Arturo Bandini crèche dans un hôtel miteux de Los Angeles, se rêve écrivain à la mode, et traîne les rades pouilleux des quartiers où la grande dépression cultive la misère. C'est dans un de ces bouges qu'il repère Camilla, sensuelle serveuse au teint hâlé, et qu'il l'aborde, brusque, autoritaire et vindicatif. Elle est fière malgré l'indigence, hautaine et caractérielle : leur rencontre s'embrase de frictions, d'affrontements, de parades et de sentiments exaltés, violents. Elle en aime un autre, Sammy, le barman taciturne et désenchanté qui marche les derniers pas de son chemin, résigné à ne plus s'encombrer de rien ni de personne. Alors pour combler les manques, les frustrations, Arturo reprend parfois le fil de ses écrits, s'enrage sur une nouvelle, rêve de vendre un autre texte que celui qui l'a emmené jusqu'en Californie afin de s'assurer quelques mois de plus à l'hôtel, de beaux repas et de longues soirées abreuvées à la caresse des jupes de Camilla, entretient sa correspondance.
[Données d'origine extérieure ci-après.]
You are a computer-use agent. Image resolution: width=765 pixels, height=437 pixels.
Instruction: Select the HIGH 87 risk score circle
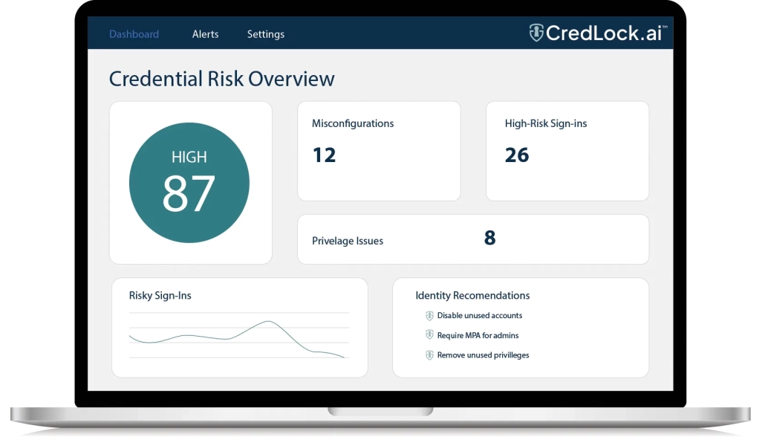click(189, 183)
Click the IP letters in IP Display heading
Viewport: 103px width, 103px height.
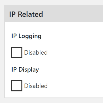point(14,69)
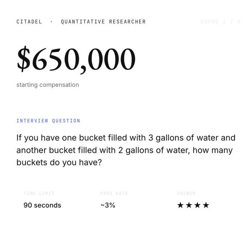Click the 'starting compensation' caption
The image size is (245, 228).
point(48,85)
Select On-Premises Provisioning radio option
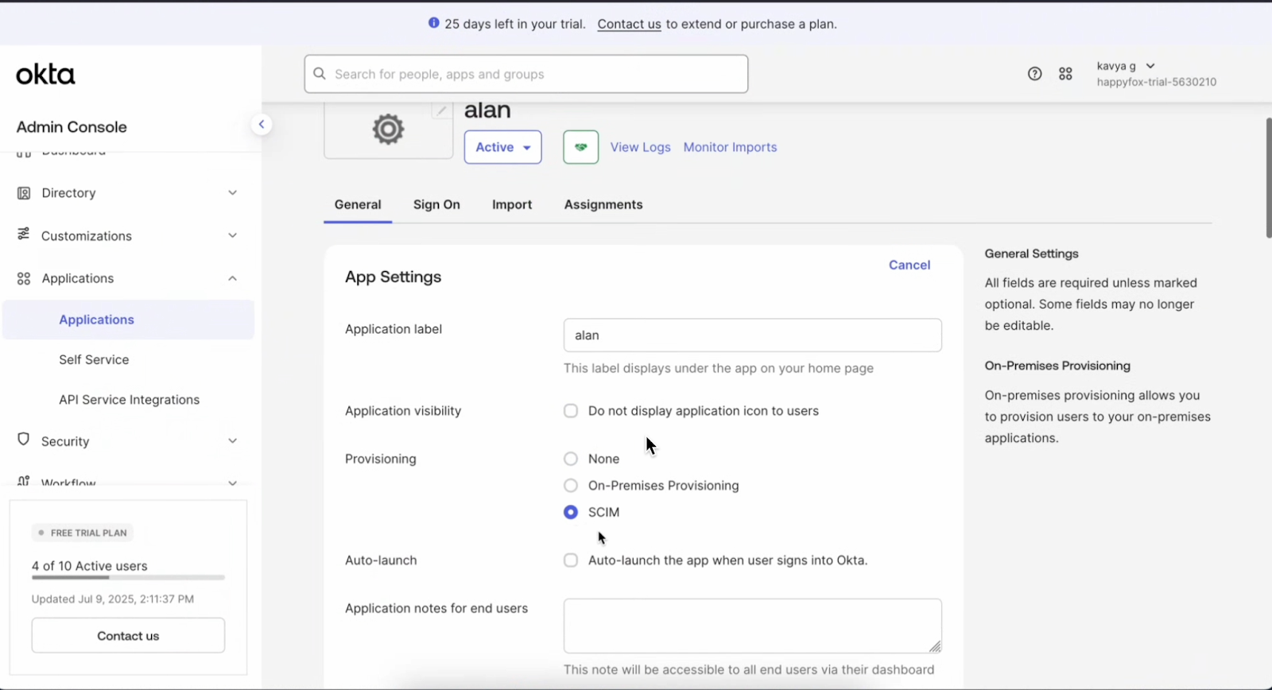 point(571,486)
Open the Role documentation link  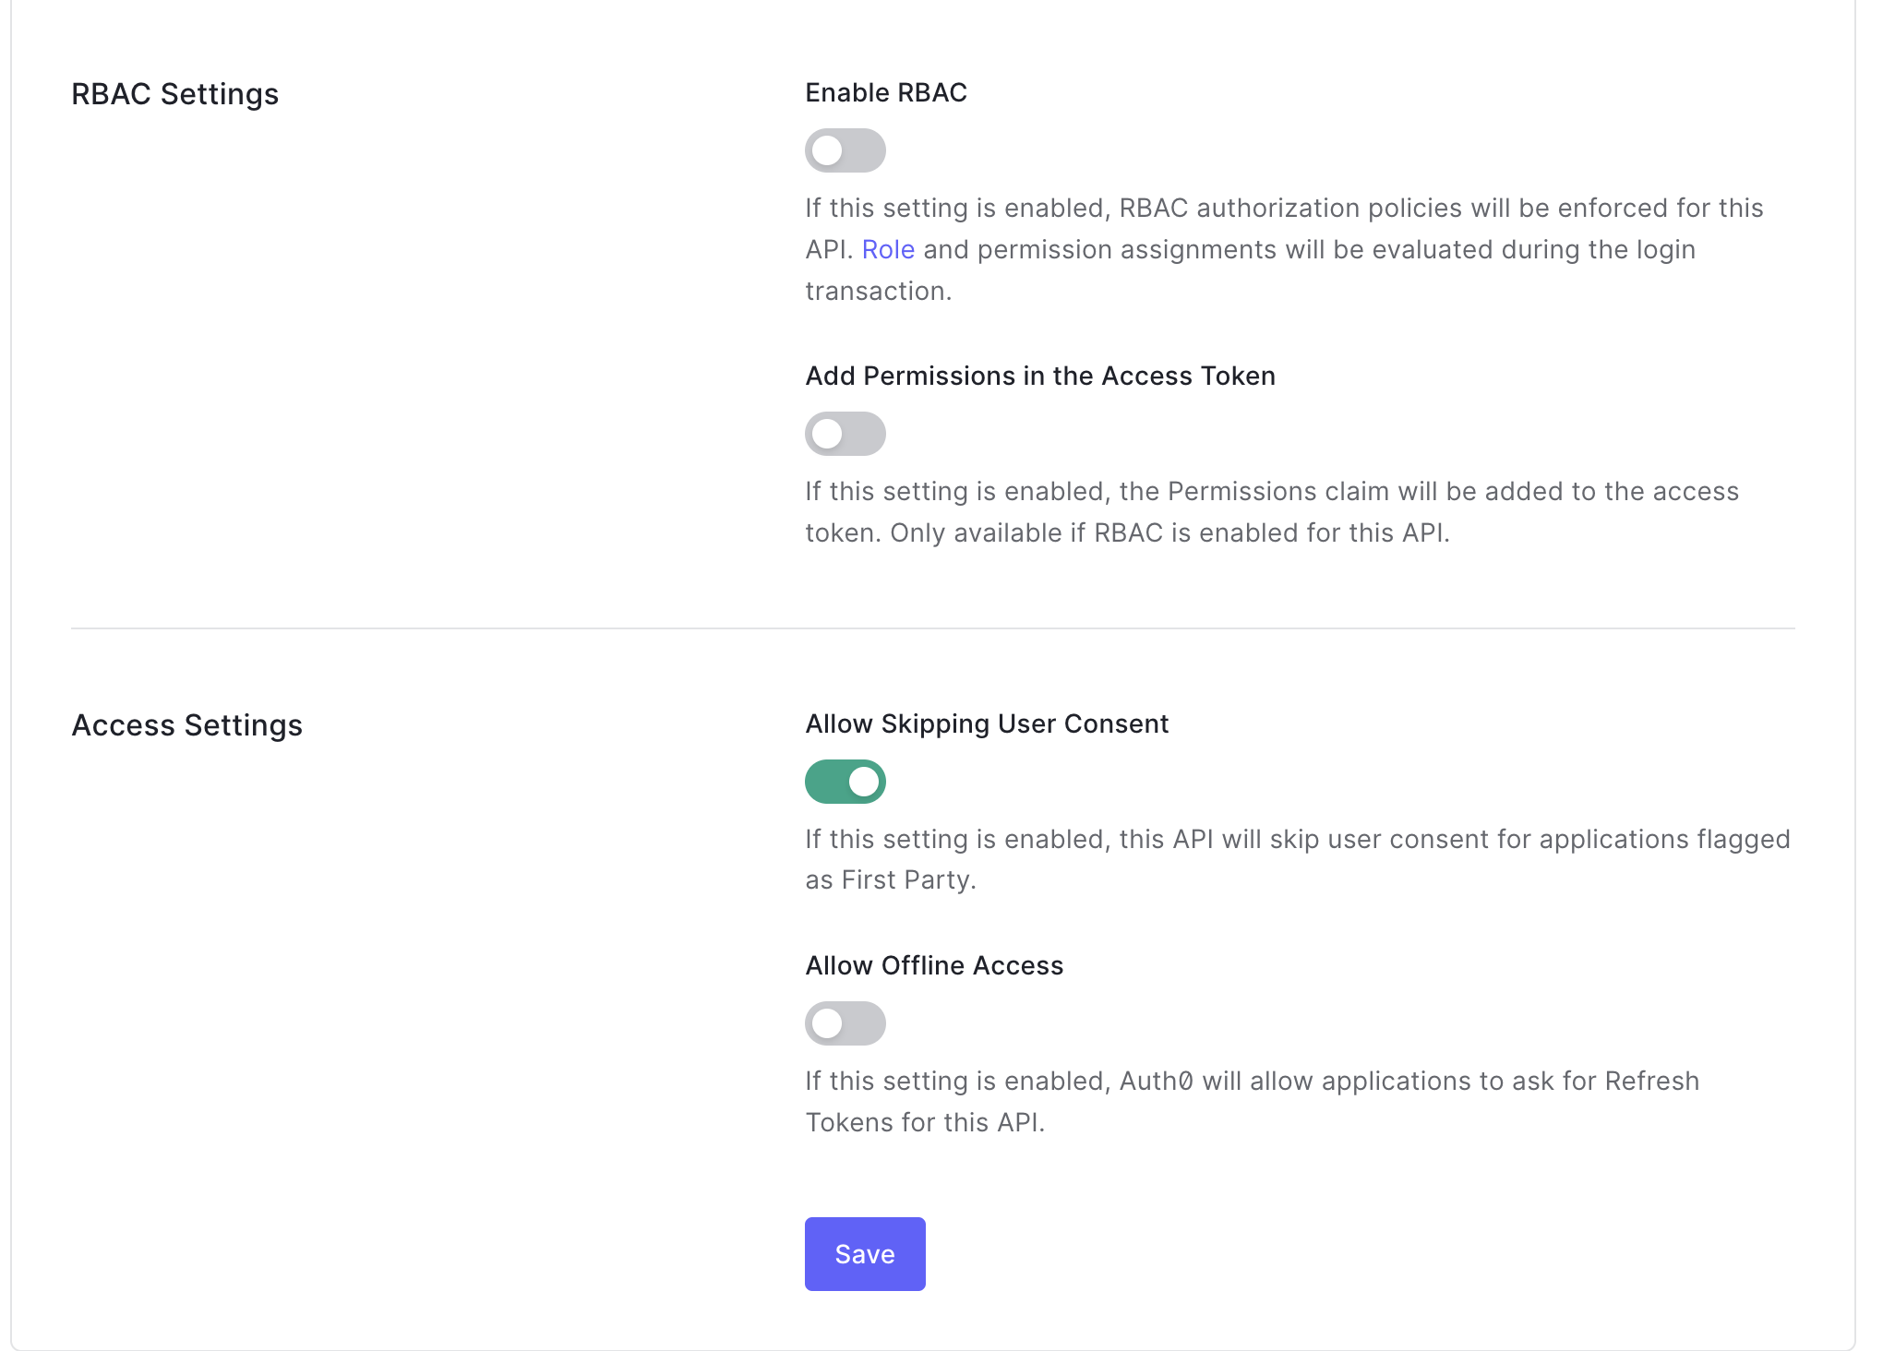tap(888, 250)
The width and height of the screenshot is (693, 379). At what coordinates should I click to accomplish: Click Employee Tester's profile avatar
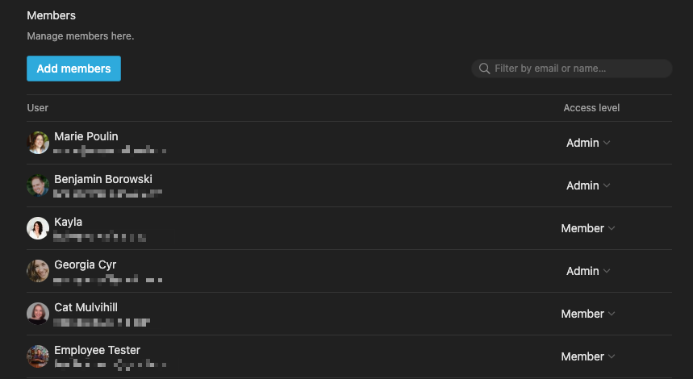click(38, 356)
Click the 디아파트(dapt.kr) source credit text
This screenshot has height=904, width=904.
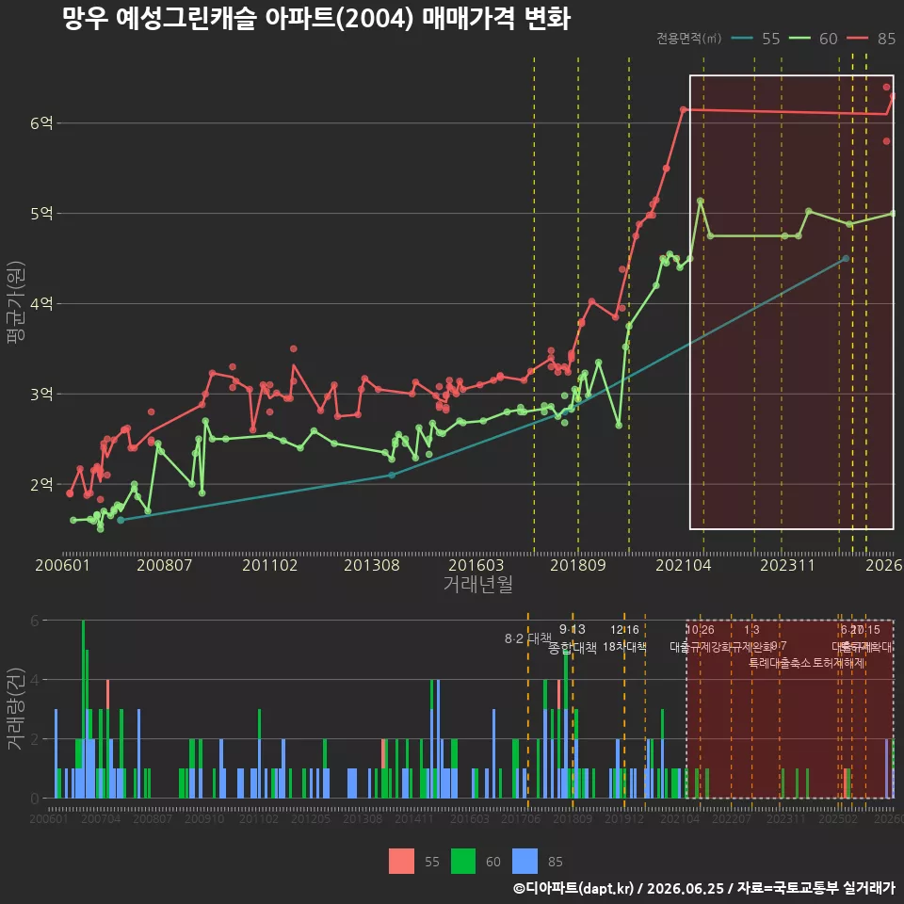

Va-et-vient des espoirs aux déceptions, parcours solaire des grands espaces, des horizons, jusqu'aux impasses, le livre déborde de ce désenchantement austère et suranné qui semble envelopper l'Amérique de la Grande Dépression et se fait
témoin riche, poétique et suant du quotidien d'alors.
Le verbe de John Fante est celui franc, direct et argotique de la rue, de la pauvreté, de la sueur et des larmes : celui de la poussière. Un verbe qui s'emballe de colères, d'excès, d'embellies mais qui jamais ne triche, jamais ne cherche le beau puisqu'il n'y en pas à écrire. Les scènes heurtent, s'entrechoquent, se marchent les unes sur les autres, se dévorent ou s'oublient, toujours en déserrance même le repos fuit l'existence du jeune poète. Alors le lecteur est happé par l'urgence, par la passion autant que par la folie et le texte se fait longue descente d'ivresse livresque, un pavé de sueur et de sens éblouissant d'honnêteté autant que de fidélité contemporaine :
la poussière sans cesse soufflée déborde des pages,
déborde de l'ouvrage et vient s'insinuer, vorace, à l'impératif de cette épopée qu'on ne lâche plus.
Comprendre là que je découvre John Fante au hasard de cet axe autobiographique après avoir tant été happé par le verbe de ce maître annonciateur notamment de Bukowski est à la fois un indéniable plaisir autant qu'une petite frustration : l'emballement est telle qu'il me tarde maintenant de reprendre le cycle au début pour faire plus ample connaissance avec cet auteur hanté à l'urgence éphémère des désespoirs.